#### [List of tasks]
a - Answer these questions from the article on Cxffeeblack:
(i) What dollar figure does it give for the size of the coffee industry?
(ii) In which zone does Cxffeeblack source its coffee?
(iii) What is the Memphis shop that Cxffeeblack operates out of called?
b - Rewrite part of the article on Cxffeeblack, starting at the words "Despite these rich" and stopping after "to farm it.". Replace "Vietnam" with "Indonesia".

#### [Selected extract]
---+---

An all-Black supply chain helps to reclaim the real history behind coffee

Coffee is a $430 billion dollar industry amassed off the labor of Black and Brown people. Yet, African countries—where the plant has always grown or was forced to grow due to colonialism—make almost two percent of that money cumulatively. While the industry has increasingly tried to re-think its practices, particularly where sustainability is concerned, it has yet to reconcile the history of violence, theft and slavery that built one of the most consumed beverages in the world. On a mission to rectify this is the Memphis, Tennessee-based brand Cxffeeblack.

Founded by Bartholomew Jones and Memphis’ first Black woman roaster, Renata Henderson (who is also Jones’ wife), Cxffeeblack is a community-oriented and education-based coffee company whose beans are sourced through an all-Black supply chain. Each brew—from the fruit-forward and complex Guji Mane to the buttery Black on Both Sides—works to reclaim and amplify the Black history behind coffee.

“Most research says that coffee was discovered somewhere in the southern region of Ethiopia around 850 BC,” Jones tells COOL HUNTING. “That region of the world was where the first Arabica trees [the species that grows coffee] were discovered and cultivated. In the Guji zone in particular, where we source our coffee, they have really old, beautiful rituals and traditions.”

“One, for instance, is Buna Qalaa,” he continues. “If you think about it, that’s the world’s first bulletproof coffee because they will roast the coffee seeds and cherry with butter from the cows that they herded; they were pastoralists. The reason why they did that ceremony, Buna Qalaa, is because they wanted to preserve life. People think about environmentalism and sustainability as a new thing, but in reality Indigenous communities across the world have always been sustainable. So one of the things that they did was instead of sacrificing animals, they slaughtered coffee. ‘Qalaa’ means ‘slaughter’ and ‘buna’ means ‘coffee.’ Because of that there was a blessing that came to be associated. They saw coffee as the seeds of peace; the word for peace in Afan Oromo—which is the language that the people there speak— is ‘nagayaa.’ So the blessing, ‘Buna fi Nagaa hin Dhabiinaa,’ means ‘May your house lack no coffee nor peace.'”

Despite these rich origins in Ethiopia, those who began the ancient traditions and age-old cultivation processes scarcely see any of the profits or recognition for the brew. This invisibility is colonialism at work, as early Europeans stole the plant from where it was indigenously grown and exported it around the world—from Vietnam to Haiti and Brazil—where they forced individuals, namely West African people who were enslaved, to farm it.

Today, this history is nowhere to be found in typical coffee shops. In fact, the inverse feels true; the arrival of a Starbucks location or other coffee shops signifies gentrification or a white community (or both), further alienating the drink from its origins.

“I was going to coffee shops and started to see some dissonance,” says Jones. “I’m going to the shops, I’m seeing these coffees from different melanated countries, but I’m not really seeing any melanated people here. Why is that?” This observation is central to the ethos of Cxffeeblack, which is why they operate out of the Memphis shop, called Anti-Gentrification Coffee Club, located in a predominantly Black neighborhood in the city.

---+---

#### [Listed records]

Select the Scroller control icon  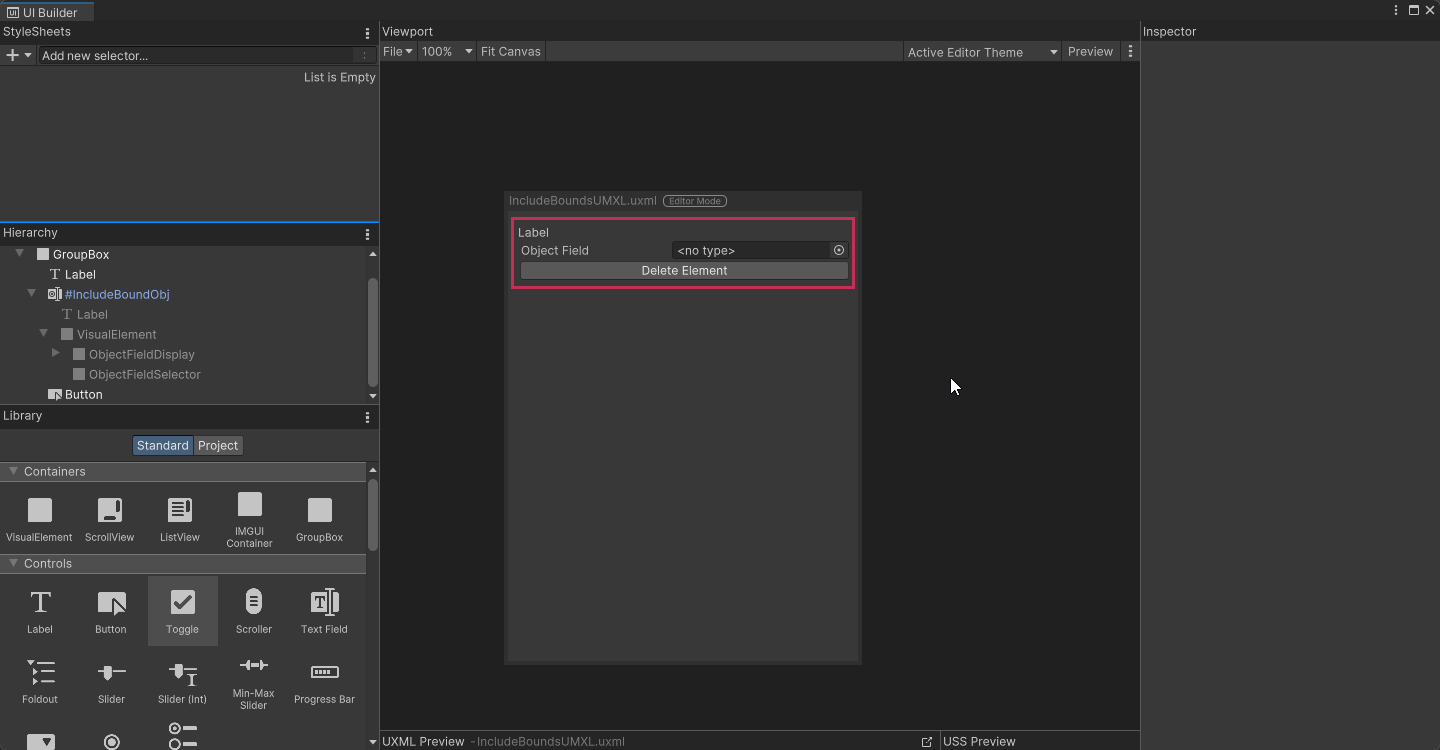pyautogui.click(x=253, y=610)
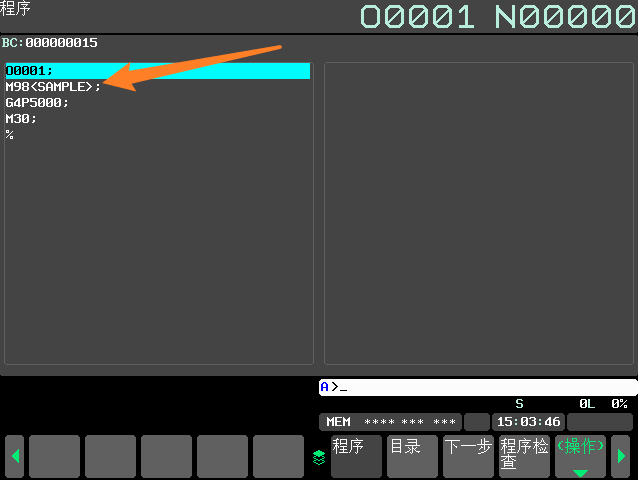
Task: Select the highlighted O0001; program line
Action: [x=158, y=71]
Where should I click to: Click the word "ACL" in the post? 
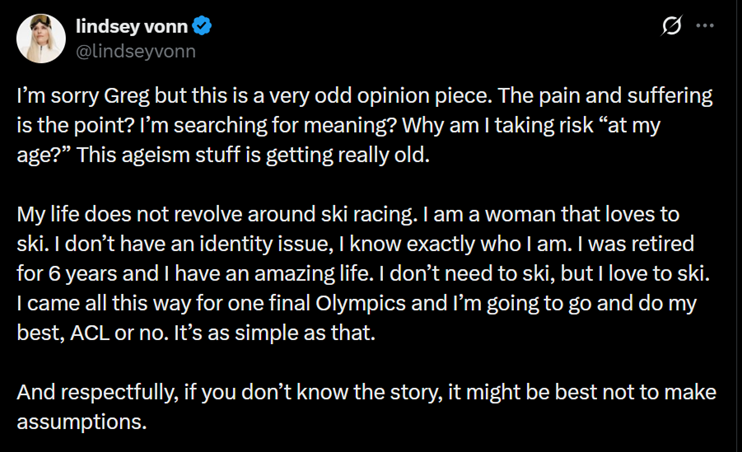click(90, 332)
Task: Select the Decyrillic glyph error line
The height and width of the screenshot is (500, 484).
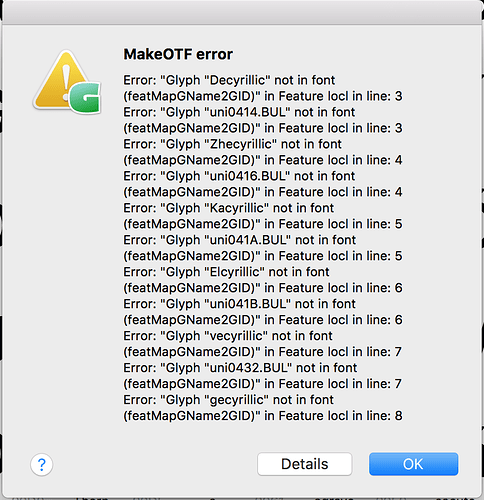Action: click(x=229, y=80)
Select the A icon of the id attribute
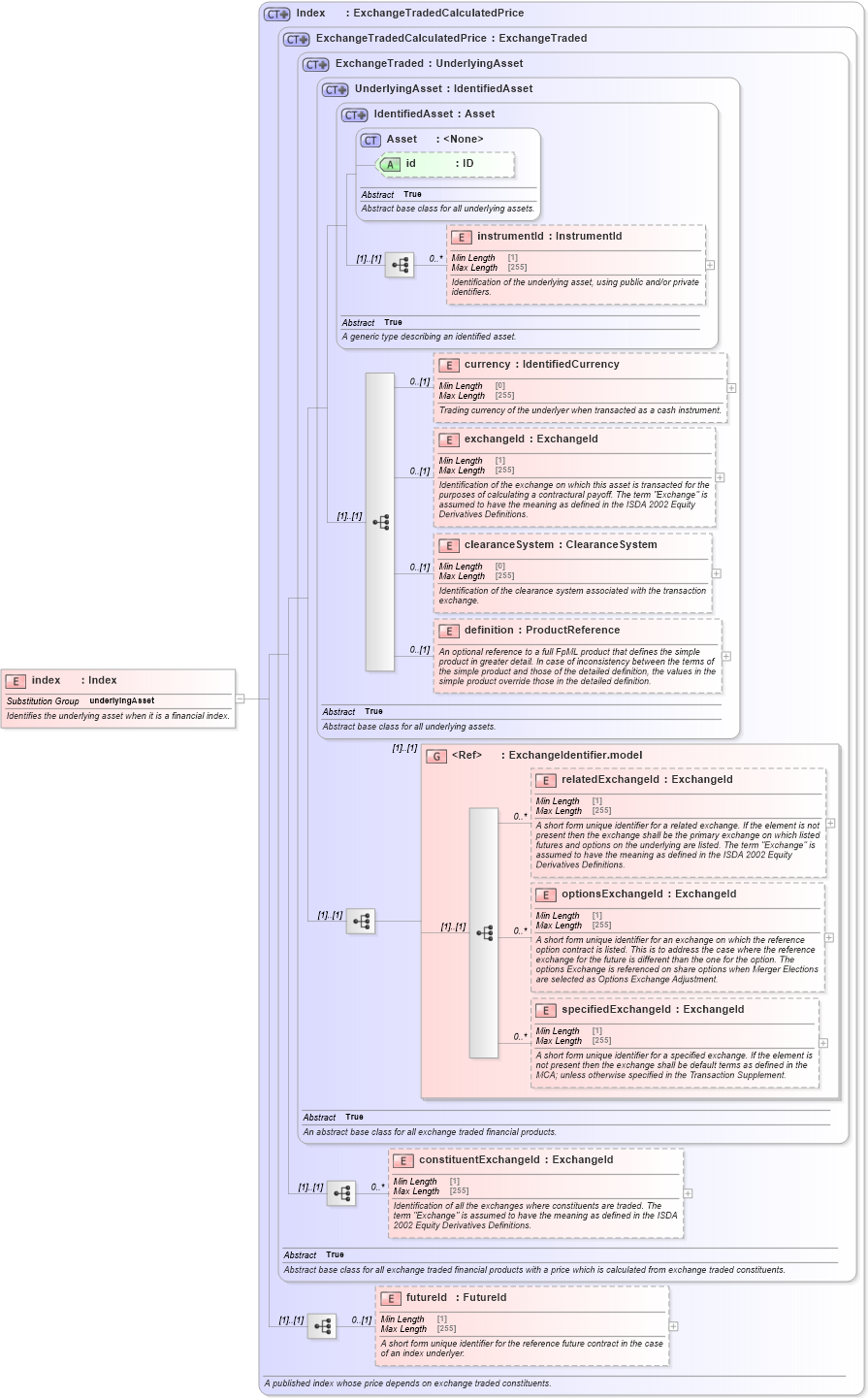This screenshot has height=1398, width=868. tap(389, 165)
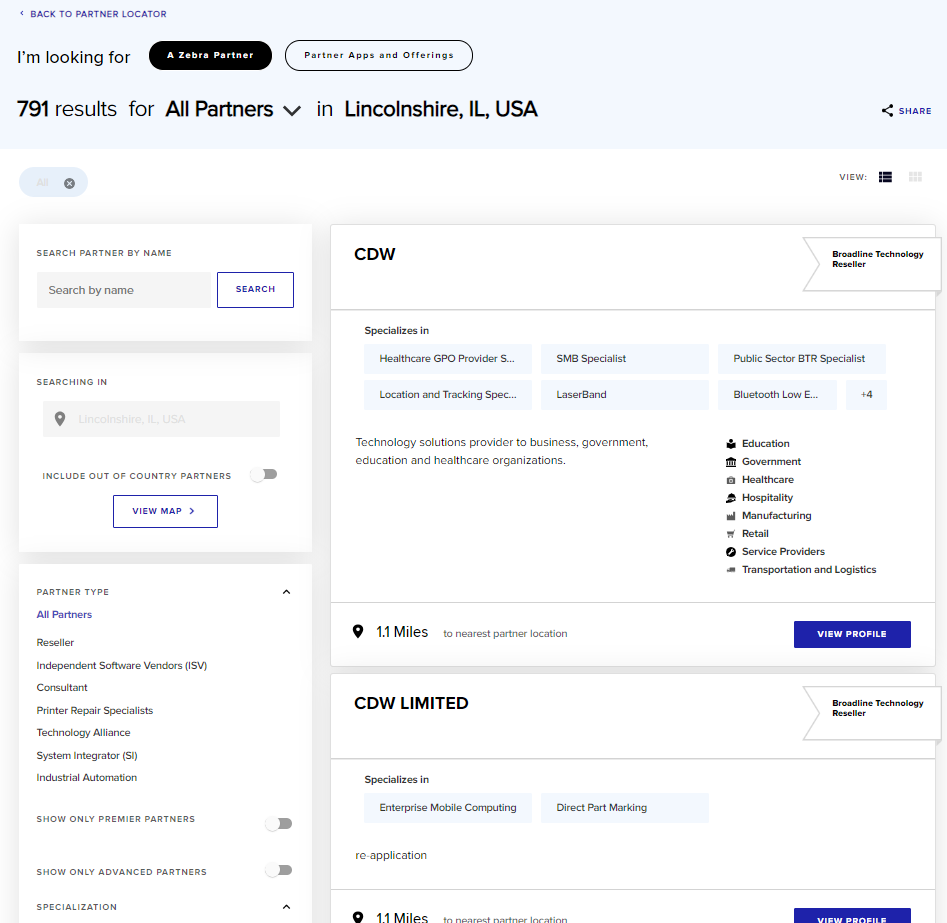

---+---

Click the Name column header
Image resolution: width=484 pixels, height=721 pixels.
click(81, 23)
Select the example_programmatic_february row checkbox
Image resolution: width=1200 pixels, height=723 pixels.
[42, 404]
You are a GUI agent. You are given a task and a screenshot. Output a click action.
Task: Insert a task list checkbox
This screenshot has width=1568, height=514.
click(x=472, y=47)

---+---

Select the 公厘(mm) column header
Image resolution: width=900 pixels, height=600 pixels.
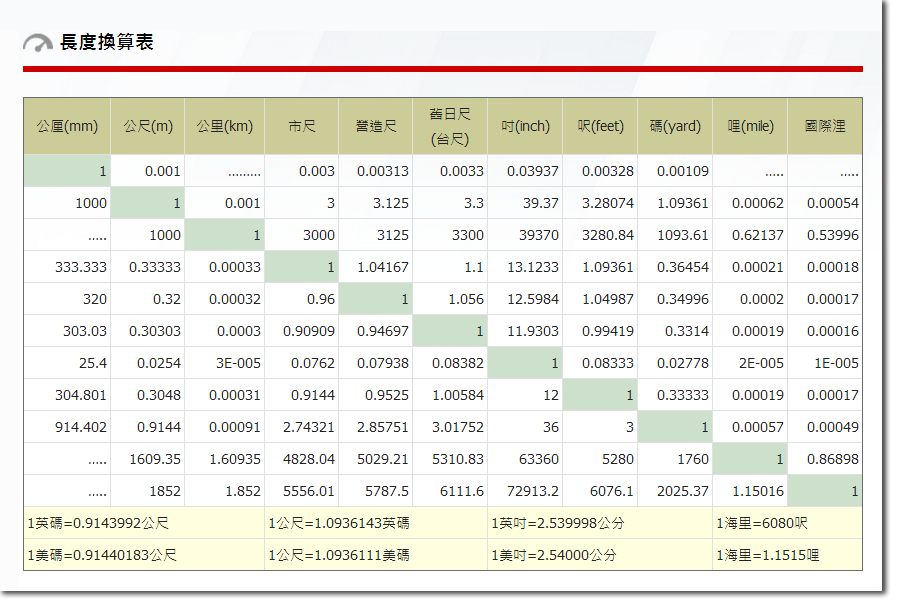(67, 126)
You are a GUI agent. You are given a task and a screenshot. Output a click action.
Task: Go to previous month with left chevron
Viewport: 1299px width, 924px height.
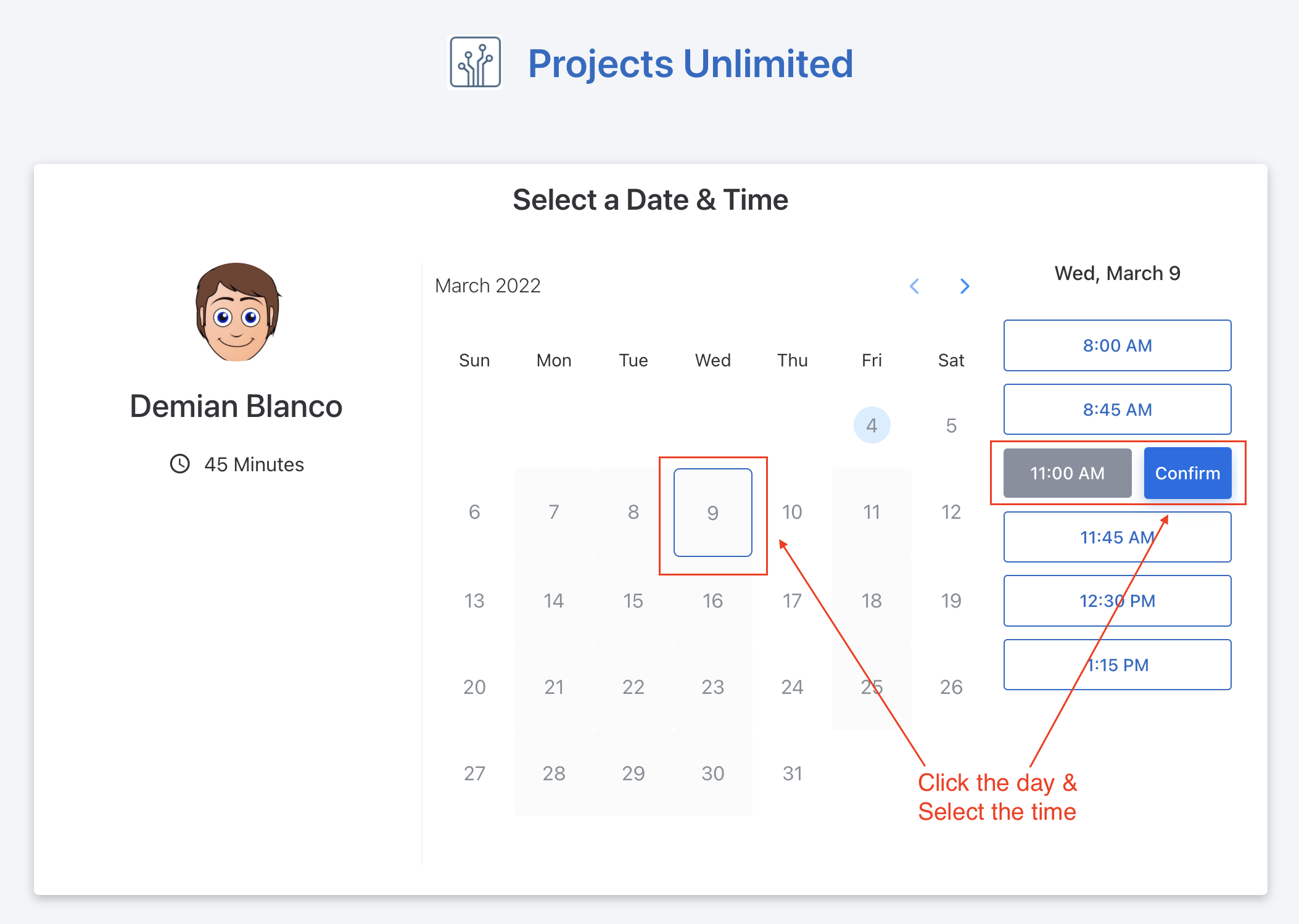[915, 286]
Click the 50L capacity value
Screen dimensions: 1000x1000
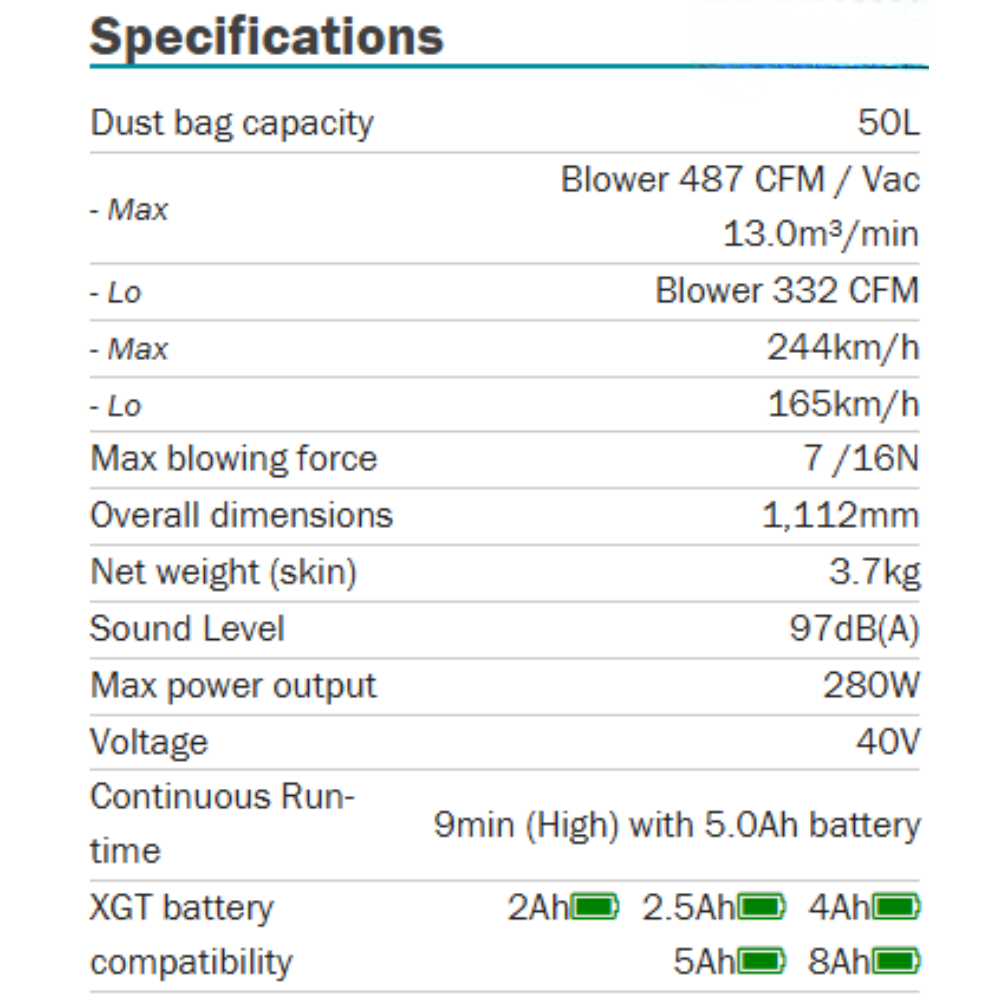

---+---

#### [Answers for the exercise]
a -
(i) $430 billion
(ii) The Guji zone
(iii) Anti-Gentrification Coffee Club

b -
Despite these rich origins in Ethiopia, those who began the ancient traditions and age-old cultivation processes scarcely see any of the profits or recognition for the brew. This invisibility is colonialism at work, as early Europeans stole the plant from where it was indigenously grown and exported it around the world—from Indonesia to Haiti and Brazil—where they forced individuals, namely West African people who were enslaved, to farm it.